Go through the following data and transcribe exactly the stretch of lines from the one holding "The height and" to the one holding "Click the FedBizOpps.gov", both included.

→ Records supplied
=======
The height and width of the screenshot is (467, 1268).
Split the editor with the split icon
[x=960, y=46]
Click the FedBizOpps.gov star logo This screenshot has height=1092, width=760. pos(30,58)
=======
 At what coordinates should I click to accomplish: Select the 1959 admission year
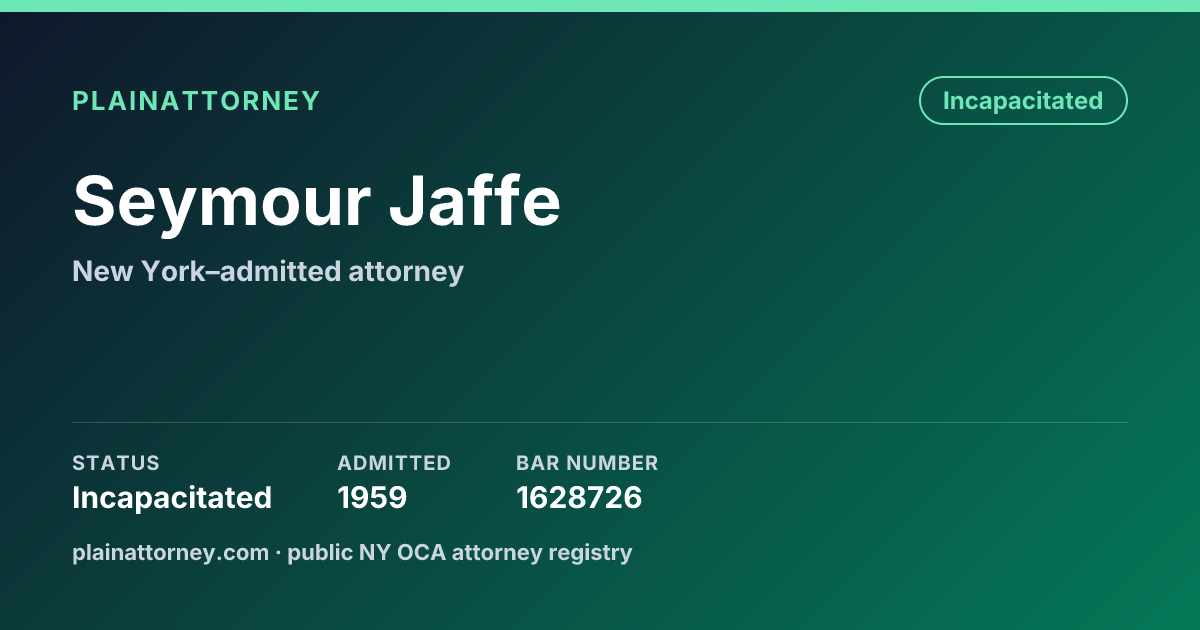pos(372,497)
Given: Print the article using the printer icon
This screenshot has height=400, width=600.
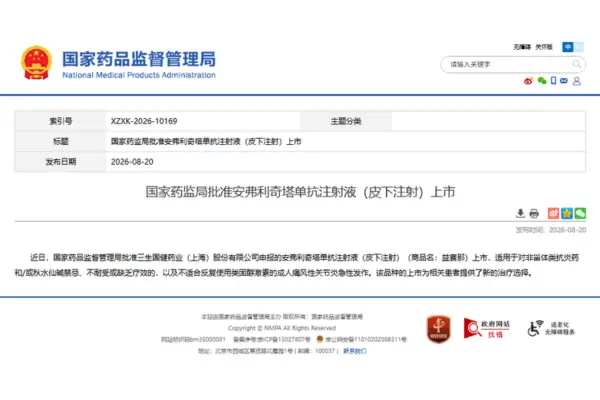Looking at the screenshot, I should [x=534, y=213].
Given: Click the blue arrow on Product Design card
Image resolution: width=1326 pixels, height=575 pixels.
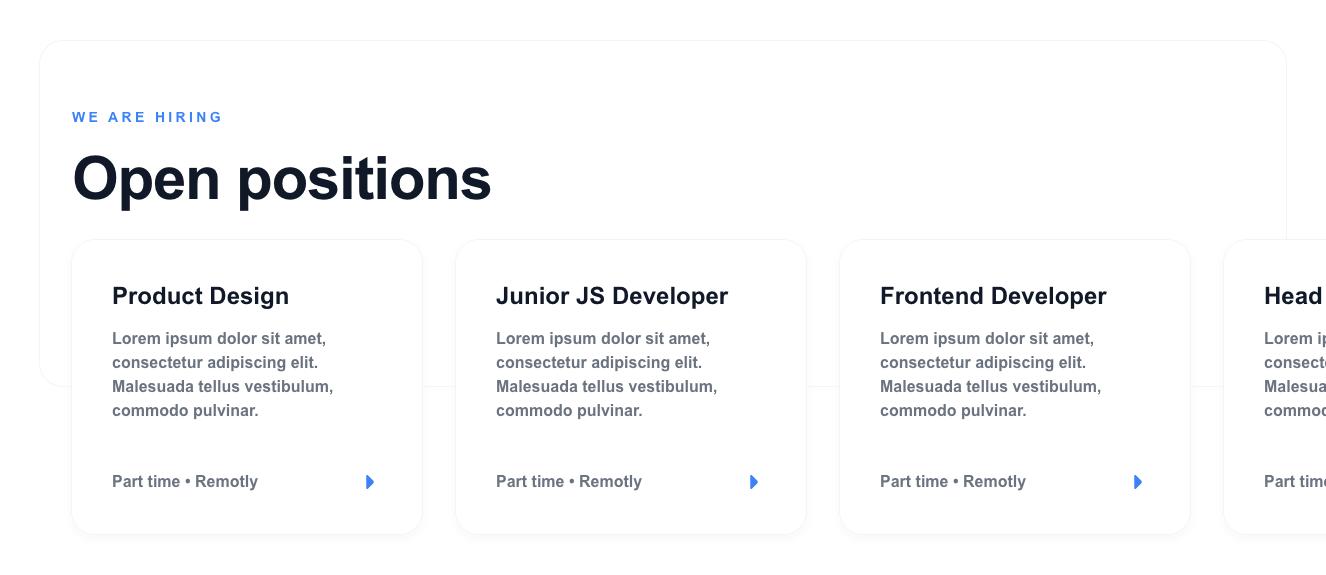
=======
→ Written response
The height and width of the screenshot is (467, 1268).
Split the editor with the split icon
[x=960, y=46]
Click the FedBizOpps.gov star logo This screenshot has height=1092, width=760. pos(30,58)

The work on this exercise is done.